**Work instructions**: Rewrite everything from the line with "This screenshot has height=580, width=900." down to the line with "at that location.", swapping "Identify" for "Find" and leaving the rest the same. Leave out the pictures.

**Task inputs**:
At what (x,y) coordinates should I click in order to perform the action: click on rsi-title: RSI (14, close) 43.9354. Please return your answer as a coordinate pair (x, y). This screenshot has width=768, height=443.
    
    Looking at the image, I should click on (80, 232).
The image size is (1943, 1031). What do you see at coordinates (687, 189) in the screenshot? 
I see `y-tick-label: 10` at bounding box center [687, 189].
* * *
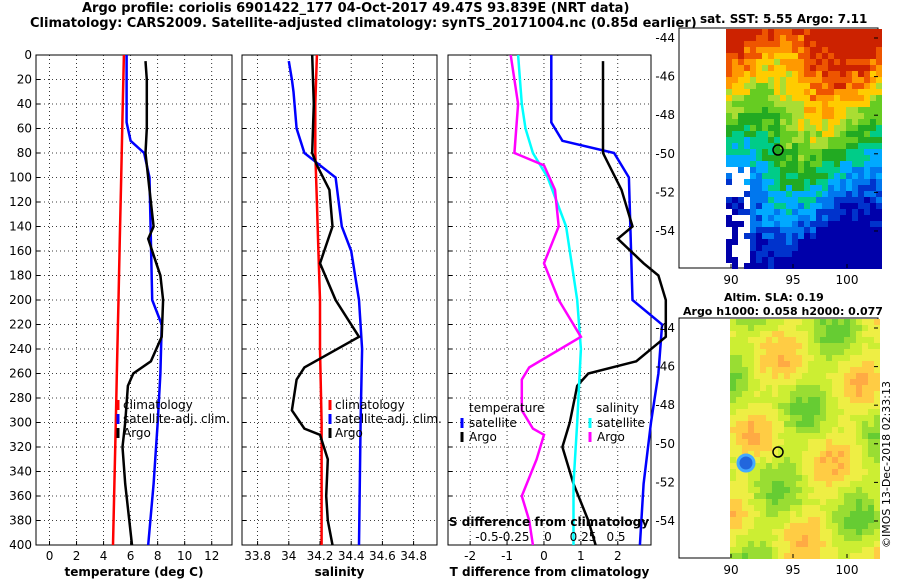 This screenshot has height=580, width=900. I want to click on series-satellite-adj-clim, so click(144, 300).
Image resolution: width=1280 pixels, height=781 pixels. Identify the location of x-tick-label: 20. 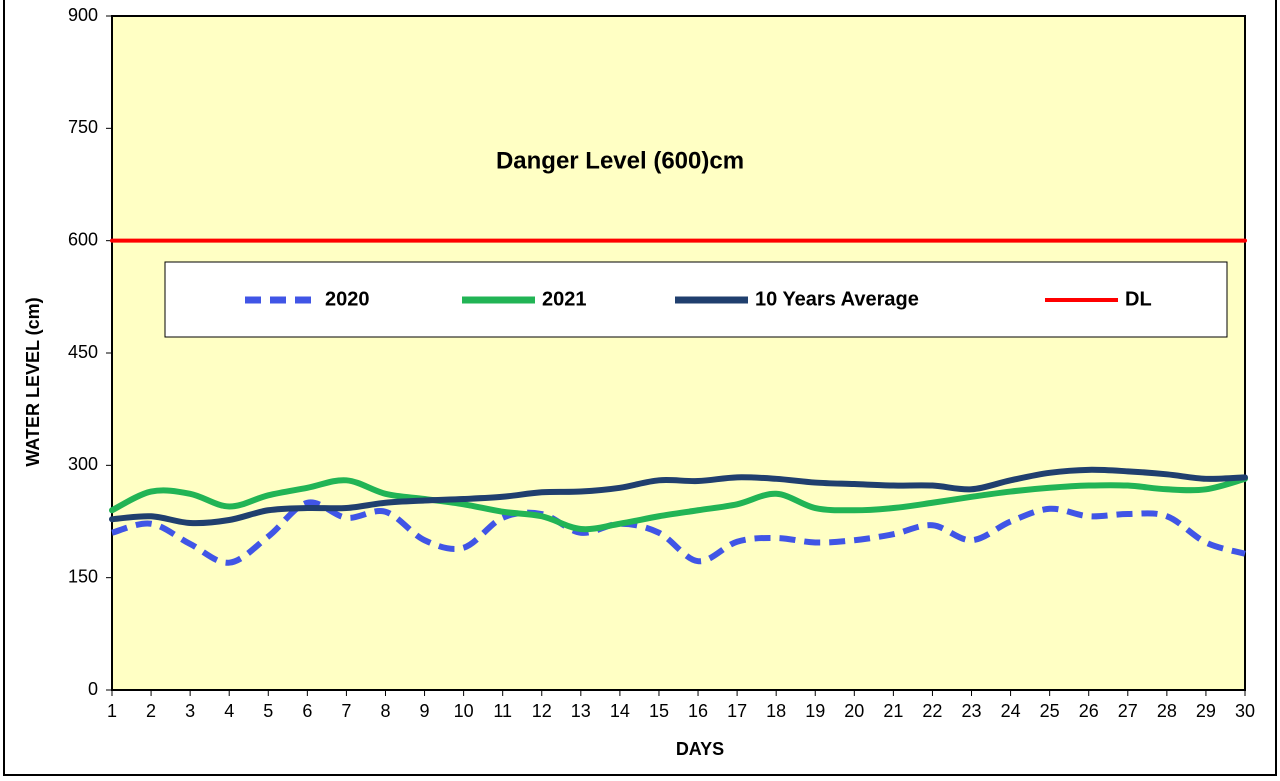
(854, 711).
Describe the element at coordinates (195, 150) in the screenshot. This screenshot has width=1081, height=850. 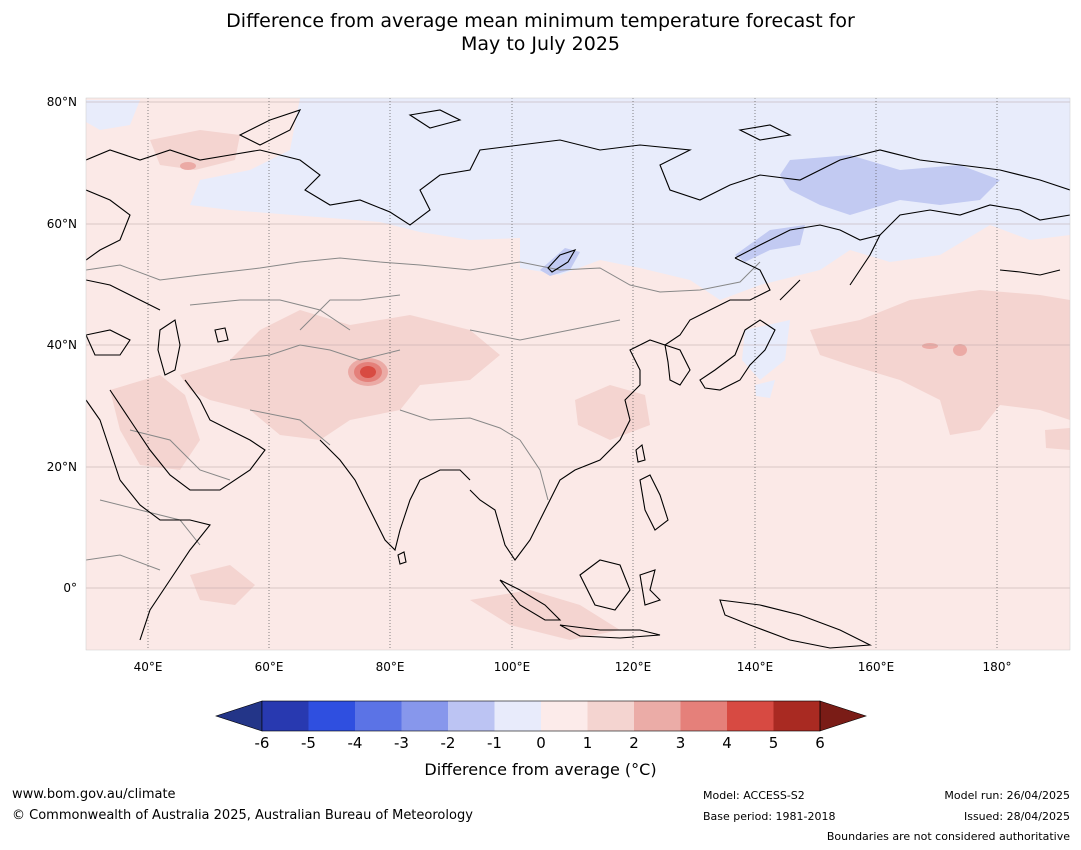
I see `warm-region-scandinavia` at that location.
...
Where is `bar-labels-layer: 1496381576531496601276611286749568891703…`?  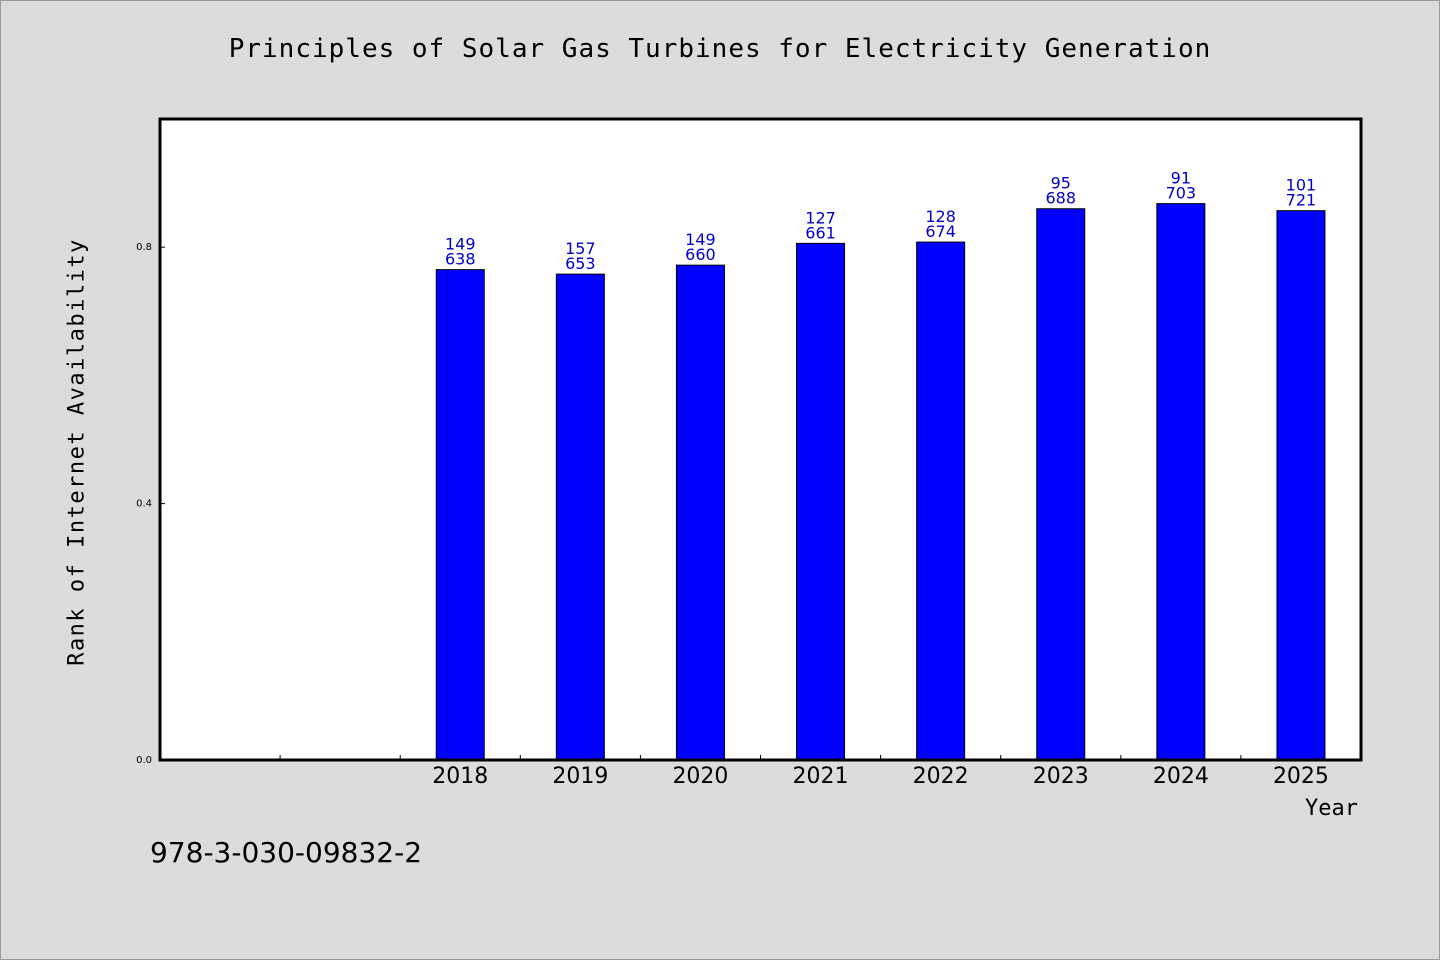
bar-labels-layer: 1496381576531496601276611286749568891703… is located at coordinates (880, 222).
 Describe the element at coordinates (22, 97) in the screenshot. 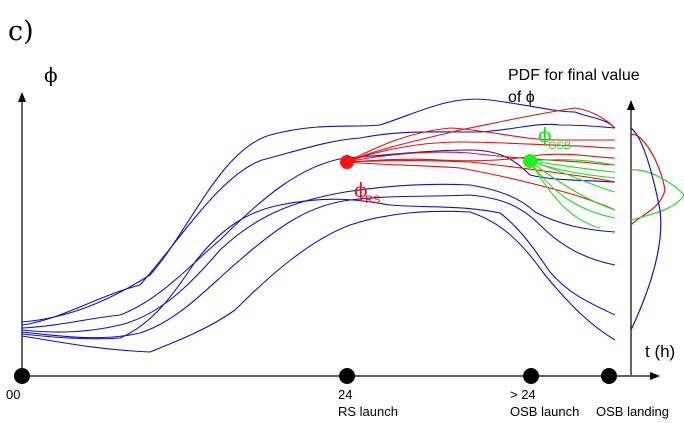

**Output below**:
 This screenshot has height=580, width=900. I want to click on series-satellite-adj-clim, so click(144, 300).
Image resolution: width=1280 pixels, height=781 pixels. Find the location of x-tick-label: 20. 
(854, 711).
Describe the element at coordinates (195, 150) in the screenshot. This screenshot has width=1081, height=850. 
I see `warm-region-scandinavia` at that location.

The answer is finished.